We support automatic voter registration, restoration of the Voting Rights Act preclearance regime, independent redistricting commissions in every state, and meaningful disclosure of political spending.

Pillars

Where we plant our flag

Voting access

Automatic and same-day registration. Multi-day, multi-mode voting. End purges that disenfranchise eligible voters in the name of list maintenance.

Fair maps

Independent commissions, not legislators, draw districts. Federal standards on partisan and racial gerrymandering with a real enforcement mechanism.

Money in politics

Donor disclosure for all federal political spending, including 501(c)(4) dark money. End super PAC coordination. Public matching funds for small donors.

Election administration

Federal standards for ballot security, post-election audits, and election worker protections. Adequate funding so administrators can do the job.

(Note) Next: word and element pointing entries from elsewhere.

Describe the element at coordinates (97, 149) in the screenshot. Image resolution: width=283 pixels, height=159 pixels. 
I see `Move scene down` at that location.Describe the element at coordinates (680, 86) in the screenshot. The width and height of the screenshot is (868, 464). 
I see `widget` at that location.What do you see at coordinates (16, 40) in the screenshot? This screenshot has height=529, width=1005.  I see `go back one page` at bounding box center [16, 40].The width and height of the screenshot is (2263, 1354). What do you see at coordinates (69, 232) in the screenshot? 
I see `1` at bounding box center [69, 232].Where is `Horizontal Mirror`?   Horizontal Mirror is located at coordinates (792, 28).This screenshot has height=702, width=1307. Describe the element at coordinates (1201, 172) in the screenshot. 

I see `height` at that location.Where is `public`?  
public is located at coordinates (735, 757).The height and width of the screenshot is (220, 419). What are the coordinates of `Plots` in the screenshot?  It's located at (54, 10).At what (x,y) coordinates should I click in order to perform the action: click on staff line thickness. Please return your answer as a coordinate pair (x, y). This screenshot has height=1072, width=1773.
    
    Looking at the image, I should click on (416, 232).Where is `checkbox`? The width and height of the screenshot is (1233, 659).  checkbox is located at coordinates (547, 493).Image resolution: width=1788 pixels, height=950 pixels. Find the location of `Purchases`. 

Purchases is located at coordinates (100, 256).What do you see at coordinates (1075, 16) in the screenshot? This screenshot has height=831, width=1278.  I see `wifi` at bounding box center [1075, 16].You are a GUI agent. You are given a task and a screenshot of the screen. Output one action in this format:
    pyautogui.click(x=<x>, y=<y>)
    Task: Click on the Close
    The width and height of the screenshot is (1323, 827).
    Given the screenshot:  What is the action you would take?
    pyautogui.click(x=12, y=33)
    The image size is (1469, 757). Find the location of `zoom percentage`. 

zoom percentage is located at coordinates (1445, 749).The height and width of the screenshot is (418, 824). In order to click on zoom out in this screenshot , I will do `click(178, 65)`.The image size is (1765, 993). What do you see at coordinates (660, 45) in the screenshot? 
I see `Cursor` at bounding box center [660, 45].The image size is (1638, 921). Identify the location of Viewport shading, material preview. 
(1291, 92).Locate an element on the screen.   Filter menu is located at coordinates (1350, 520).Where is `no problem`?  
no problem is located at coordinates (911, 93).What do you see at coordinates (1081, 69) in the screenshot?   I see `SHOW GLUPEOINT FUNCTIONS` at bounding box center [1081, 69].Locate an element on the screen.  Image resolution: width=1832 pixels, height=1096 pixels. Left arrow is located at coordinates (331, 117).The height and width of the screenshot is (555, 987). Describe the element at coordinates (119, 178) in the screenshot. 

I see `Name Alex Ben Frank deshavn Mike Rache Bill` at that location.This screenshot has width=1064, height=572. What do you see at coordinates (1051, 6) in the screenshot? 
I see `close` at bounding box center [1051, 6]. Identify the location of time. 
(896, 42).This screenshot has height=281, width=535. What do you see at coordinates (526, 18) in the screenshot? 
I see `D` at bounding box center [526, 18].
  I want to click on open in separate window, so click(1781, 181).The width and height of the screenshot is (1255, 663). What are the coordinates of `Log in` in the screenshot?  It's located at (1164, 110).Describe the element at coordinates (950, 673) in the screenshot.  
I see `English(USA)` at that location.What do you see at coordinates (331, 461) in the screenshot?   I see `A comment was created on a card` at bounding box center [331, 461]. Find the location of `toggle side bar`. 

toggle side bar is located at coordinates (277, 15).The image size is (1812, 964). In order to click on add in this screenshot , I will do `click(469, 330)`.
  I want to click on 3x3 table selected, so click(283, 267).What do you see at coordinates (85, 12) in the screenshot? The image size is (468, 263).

Counter election subversion

Clear rules for certification, finality of vote totals, and consequences for officials who refuse to certify lawful results.

Facts on file

What's actually true

  • Since the Supreme Court gutted Voting Rights Act preclearance in 2013, dozens of states have enacted voting restrictions that would previously have required federal review.
  • More than 90% of US House districts are now considered uncompetitive in general elections — most general-election races are decided in primaries.
  • Roughly half of all federal political spending now flows through entities that disclose little or nothing about their donors.
  • Voter purges have removed millions of registrations in the past decade; some are reasonable list maintenance, others have disproportionately removed eligible voters.
  • Roughly half of US states had attempted to ban or significantly restrict mail-in voting through ballot measures or legislation in the years following the 2020 election.
  • Election officials have reported sharply increased threats and harassment since 2020, contributing to high turnover in administrative positions.

In context

Read the issue

Democracy is not a self-sustaining condition. It is a set of practices, rules, and institutions that erode without maintenance. The question is not whether the United States is currently democratic in some abstract sense — it is whether the basic mechanisms of consent (a vote that counts, a district that is fairly drawn, a campaign whose funders are known, an election that is administered and certified honestly) are functioning. On all of these, the trend has been the wrong direction since at least 2010. The trend is reversible.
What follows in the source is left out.